Summary
regarding the Department's motion for summary judgment
Summary of this case from Popovich v. Ind. Dep't of State RevenueOpinion
No. 49T10–1010–TA–00053.
04-14-2016
James K. Gilday, Gilday & Associates, P.C., Indianapolis, IN, Attorney for Petitioner. Gregory F. Zoeller, Indiana Attorney General, John P. Lowrey, Deputy Attorney General, Indianapolis, IN, Attorneys for Respondent.
James K. Gilday, Gilday & Associates, P.C., Indianapolis, IN, Attorney for Petitioner.
Gregory F. Zoeller, Indiana Attorney General, John P. Lowrey, Deputy Attorney General, Indianapolis, IN, Attorneys for Respondent.

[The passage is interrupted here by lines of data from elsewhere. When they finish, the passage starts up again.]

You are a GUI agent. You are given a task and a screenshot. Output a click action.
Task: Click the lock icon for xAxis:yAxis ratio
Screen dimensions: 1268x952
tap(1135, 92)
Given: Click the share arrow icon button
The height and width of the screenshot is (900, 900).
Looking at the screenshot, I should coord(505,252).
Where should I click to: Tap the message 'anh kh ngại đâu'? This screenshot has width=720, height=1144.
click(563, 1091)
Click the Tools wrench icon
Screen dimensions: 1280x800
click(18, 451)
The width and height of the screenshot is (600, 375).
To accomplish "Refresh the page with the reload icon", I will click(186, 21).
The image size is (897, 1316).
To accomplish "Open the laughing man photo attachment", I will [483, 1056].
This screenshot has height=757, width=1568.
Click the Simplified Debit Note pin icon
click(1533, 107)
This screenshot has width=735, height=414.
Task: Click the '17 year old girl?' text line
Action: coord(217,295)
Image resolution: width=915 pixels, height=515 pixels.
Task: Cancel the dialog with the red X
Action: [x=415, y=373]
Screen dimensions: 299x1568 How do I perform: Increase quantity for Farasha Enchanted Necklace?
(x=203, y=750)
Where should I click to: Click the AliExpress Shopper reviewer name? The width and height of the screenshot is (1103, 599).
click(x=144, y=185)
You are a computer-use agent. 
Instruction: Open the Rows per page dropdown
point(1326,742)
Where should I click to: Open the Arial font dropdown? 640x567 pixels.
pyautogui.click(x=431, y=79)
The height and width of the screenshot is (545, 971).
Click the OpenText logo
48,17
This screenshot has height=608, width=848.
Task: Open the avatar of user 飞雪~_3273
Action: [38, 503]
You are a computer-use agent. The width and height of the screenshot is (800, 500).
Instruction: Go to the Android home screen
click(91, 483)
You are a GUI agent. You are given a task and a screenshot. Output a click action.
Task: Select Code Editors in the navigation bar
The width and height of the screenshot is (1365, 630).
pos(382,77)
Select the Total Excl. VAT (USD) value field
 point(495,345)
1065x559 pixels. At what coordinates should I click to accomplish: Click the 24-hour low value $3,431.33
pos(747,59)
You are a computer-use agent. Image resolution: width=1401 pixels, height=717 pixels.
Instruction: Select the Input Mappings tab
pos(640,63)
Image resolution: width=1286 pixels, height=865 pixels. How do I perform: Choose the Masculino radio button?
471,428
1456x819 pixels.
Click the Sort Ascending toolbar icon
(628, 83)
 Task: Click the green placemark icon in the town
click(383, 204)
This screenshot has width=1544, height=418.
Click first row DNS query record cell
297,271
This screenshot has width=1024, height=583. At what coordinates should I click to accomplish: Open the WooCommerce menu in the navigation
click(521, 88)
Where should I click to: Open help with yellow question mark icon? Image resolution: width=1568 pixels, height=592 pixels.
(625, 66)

ORDER ON RESPONDENT'S MOTION FOR SUMMARY JUDGMENT
WENTWORTH, J.
Nick Popovich claims that he is a professional gambler and, as such, reported income and deductions associated with his trade. The Indiana Department of State Revenue disagreed that gambling was his occupation and issued adjusted gross income tax (AGIT) assessments for the 2003, 2004, and 2005 tax years (“years at issue”). The matter, currently before the Court on the Department's Motion for Summary Judgment, presents the following issues for the Court to decide: whether the Department's 2003 AGIT assessment was timely; and whether Popovich was a professional gambler eligible for certain deductions from his adjusted gross income. Upon review, the Court finds in favor of Popovich in part and denies the Department's Motion.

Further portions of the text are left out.